I smiled politely. “I don’t think I’ll lose much sleep over the Halifax Police Department—once you’re retired from it.”
“Yeah? How about Interpol and the—” He shut up and looked properly disgusted at himself for giving away information. “Believe me, you’ll never find all the stashes I left. You’ll blow LeBlanc, and that’s got to be at least a large part of your organization.”
I frowned and tried to look like I was trying to look like I was not worried. Casually, I put my right foot up on the chair and rested an elbow on my knee. Now I had one foot under me. At last I nodded. The good executive makes decisions without wasting time.
“All right. We’ll make a place in the firm for you. You can be one of the lesser gods—but you’ll wear a belly bomb just like the rest of us and you’ll take orders.” I raised my voice two notches. “If he puts up his guns, let him live.”
He took a full ten seconds making up his mind. Then, slowly and deliberately, he pointed both guns at the ceiling and waited to see if he was going to be shot by my imaginary assassin.
Pointing at the ceiling wasn’t good enough. He was too far away. I glanced toward the window, widened my eyes, and roared, “Dammit, no!”
I had to assume that this time he would go for it. As he began to pivot, I rocked forward and launched myself. I expected him to check in midstream and kill me, but I thought I could immobilize one or both of the guns long enough for Karen or one of the others to find a weapon and use it. I was so full of adrenalin the seconds were passing by like clouds.

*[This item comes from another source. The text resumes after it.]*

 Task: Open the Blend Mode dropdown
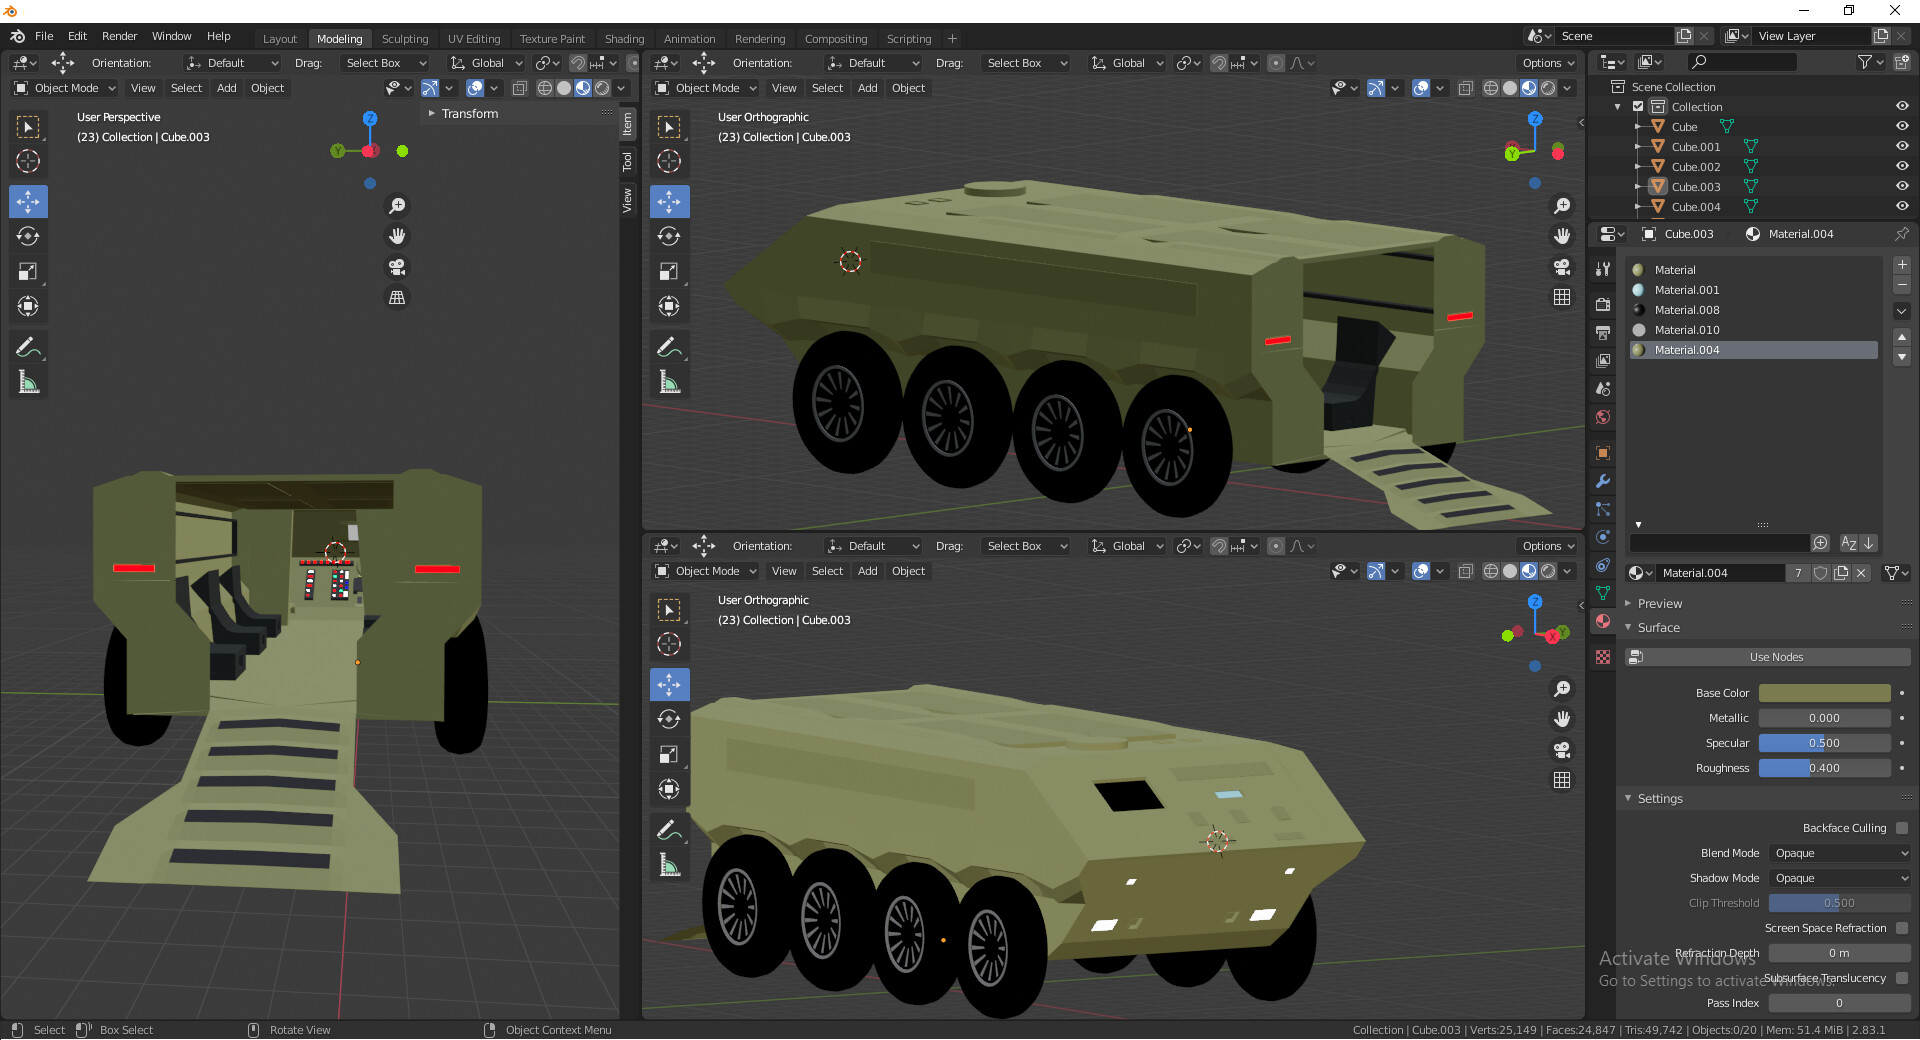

There is a bit of movie film I will carry around in my skull forever. It is a silent movie, no soundtrack at all. I am partway to Amesby, in midair and in ultraslow motion, arms coming up. One of the Yamahas is arcing around toward me, almost there, while the rest of him continues to spin toward the window. Suddenly a hole appears in the neck of his helmet, under his Adam’s Apple, the size of a Mason jar lid. I continue to drift toward him a few more inches, and see two vertebrae leave the back of his neck, o
ne atop the other in stately procession, attended by gobbets of meat and larynx. A moment later his body begins to travel backward and his head starts to come forward. The body wins the uneven argument, but as it drifts back out of my way I see his nose hit his chest. The coffeepot, thrown by Karen, passes through the space his head used to occupy, trailing drops of the world’s best coffee. I note with approval that his hands have reflexively opened; both guns are airborne. The sound of the shot arrives. I am still a few feet from the point at which we would have met if he had kept the appointment, beginning to think about my landing, when Madeleine slams into his shins from the side. Her intent is to knock his feet out from under him, but the slug that killed him has already made a pretty good start on that. One of his feet swings high and wide, impacts solidly on my left temple. There is a sudden jump-cut and I am on the floor on my belly, all the wind knocked out of me.
God, what a team! I thought as reality returned to real-time. We all got him! But where did Jacques have that holdout hidden? I got one elbow under me, craned my head around, and took inventory. Amesby down. Madeleine getting up. Karen bending to retrieve one of Amesby’s guns. Jacques right where I had left him, his mouth a comical O, his hands empty at his sides. His gun had fallen to the floor, then. No, it hadn’t. But there wasn’t anywhere on him to conceal a gun capable of blowing a spinal column in two.
The voice came from the window. “Corporal, that was the busiest fucking sixty seconds in the history of the world.”
I recognized the voice and I recognized the words. Subjectively, I had last heard both five years ago, in a damp trench full of fresh corpses on the Tamburure Plains.
“Bear!”
I rolled and looked and indeed it was him, face darkened with mud. He stood just outside the ruined window with weapon still extended. It was an Atcheson Assault Twelve—a twelve-gauge shotgun with a twenty-round drum and automatic or semiautomatic fire. He was ten years older than I remembered him. “Sergeant Bear, if you please.” His eyes went to Jacques. “I assume Joe passes the exam?”